Although some state programs appear to have the same territorial limitations, there are subtle differences between some of them. The four New England programs (Connecticut, Maine, Massachusetts, and Rhode Island) allow qualifying projects located in or delivering power into ISO-NE territory to participate in their programs, but Connecticut also allows projects located in New York and several PJM states (New Jersey, Pennsylvania, Maryland, and Delaware) to qualify, even if the power from that project is not delivered into Connecticut—so long as the Connecticut PUC has determined that these states have developed RPS programs similar to Connecticut’s.
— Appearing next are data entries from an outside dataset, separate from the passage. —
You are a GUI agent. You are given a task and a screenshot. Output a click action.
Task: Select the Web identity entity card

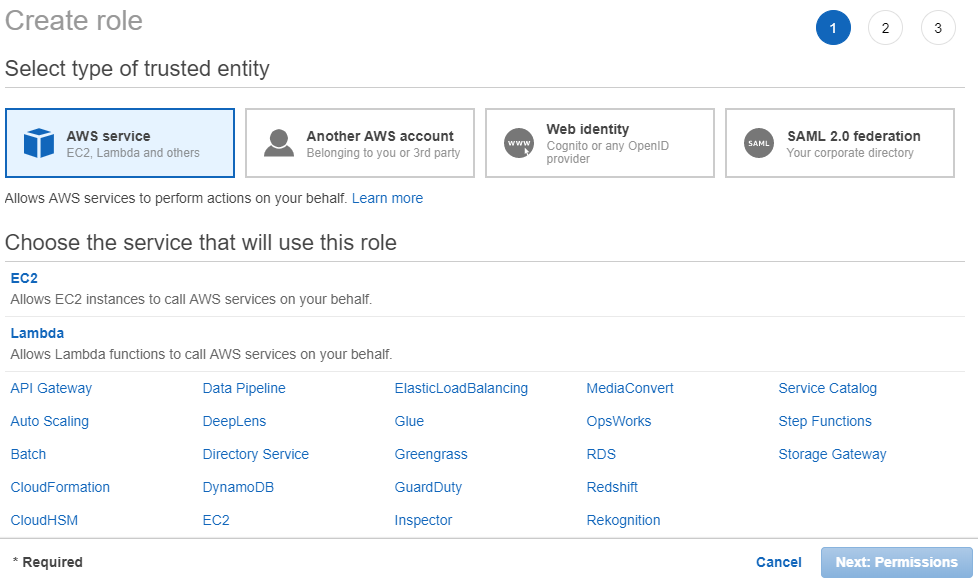click(x=599, y=143)
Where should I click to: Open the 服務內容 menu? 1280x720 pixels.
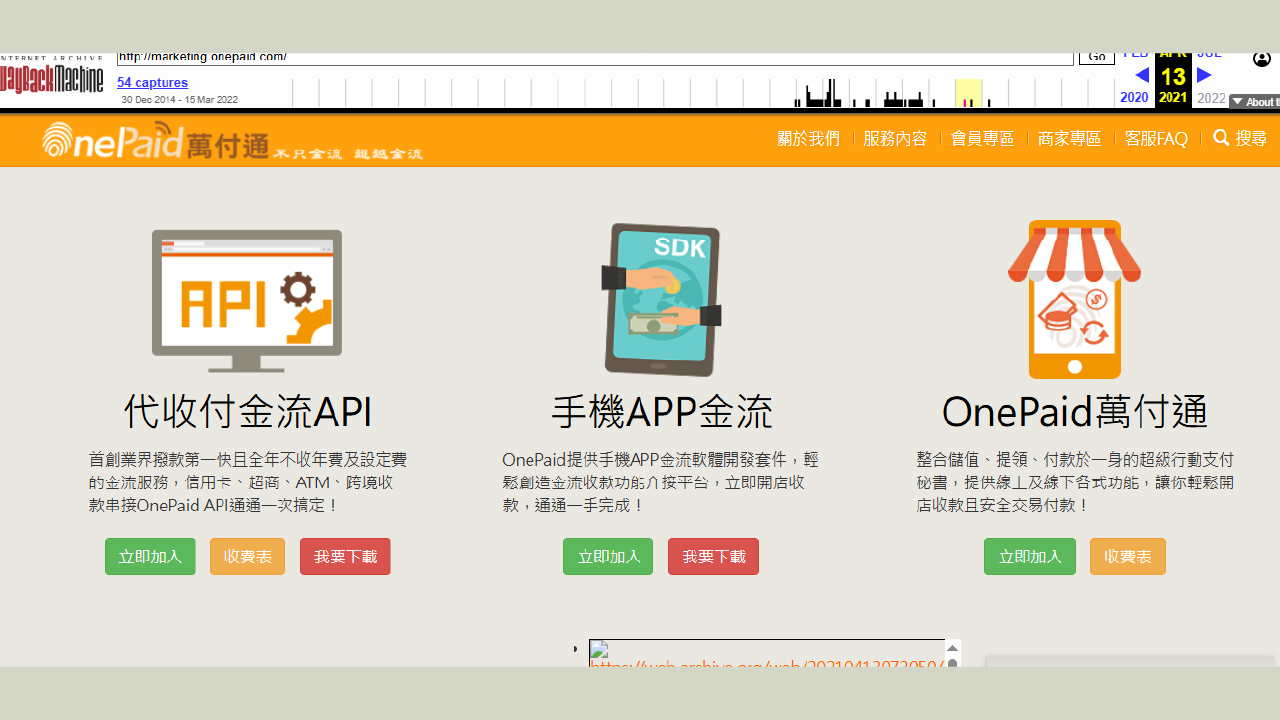point(895,139)
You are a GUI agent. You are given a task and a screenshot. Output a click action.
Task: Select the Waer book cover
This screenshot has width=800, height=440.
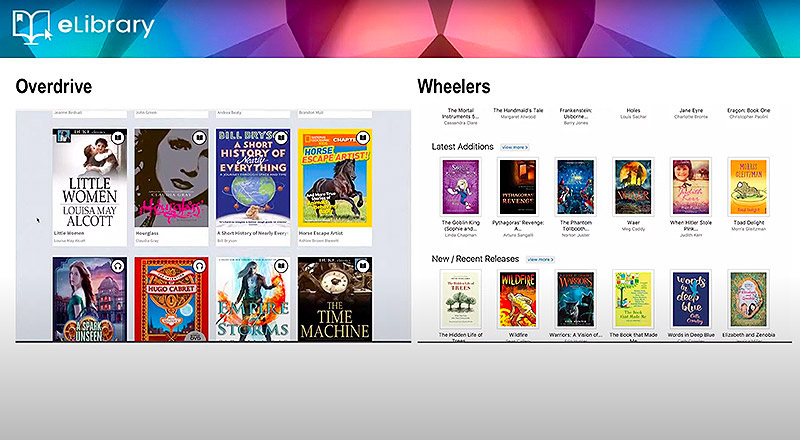coord(633,186)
The PJM states with RPS programs (New Jersey, Pennsylvania, Maryland, and the District of Columbia) all include projects located in PJM territory. Pennsylvania does not include power from projects located outside PJM territory that deliver power into PJM territory. New Jersey does include imports, but only from projects for which construction began on or after January 1, 2003. Maryland and the District of Columbia’s RPS laws include projects located in a “state adjacent to” the PJM region, apparently even if the project does not deliver output into PJM territory. However, the staff of the Maryland Public Service Commission interprets the statute to include projects outside PJM territory only if they deliver power into PJM territory.

Multiple State Eligibility/No Double-Counting
Because renewable projects may qualify for RPS programs in states other than the state in which they are located, some renewable projects may qualify for more than one RPS program. The renewable developer should investigate which RPS program offers the best opportunity to its project. Many factors come into consideration, e.g., the demand for renewable power in an RPS program, REC, or renewable power prices (if the program has already come into effect), the state’s degree of commitment to the program, and the state’s enforcement tools and willingness to use them.

Many RPS statutes or regulations explicitly state that a project cannot generate and sell RECs or renewable attributes associated with the same output in more than one state RPS program, and it is unlikely that any statute or regulation will be construed to allow double-counting. Policymakers have decided (correctly) that double-counting would be a windfall for a renewable developer that qualifies in multiple states and would dilute the effectiveness of the RPS program. But there is nothing to prevent a renewable project from selling RECs in State A’s RPS program for a period of time, then stopping its participation in State A and selling RECs in State B’s program.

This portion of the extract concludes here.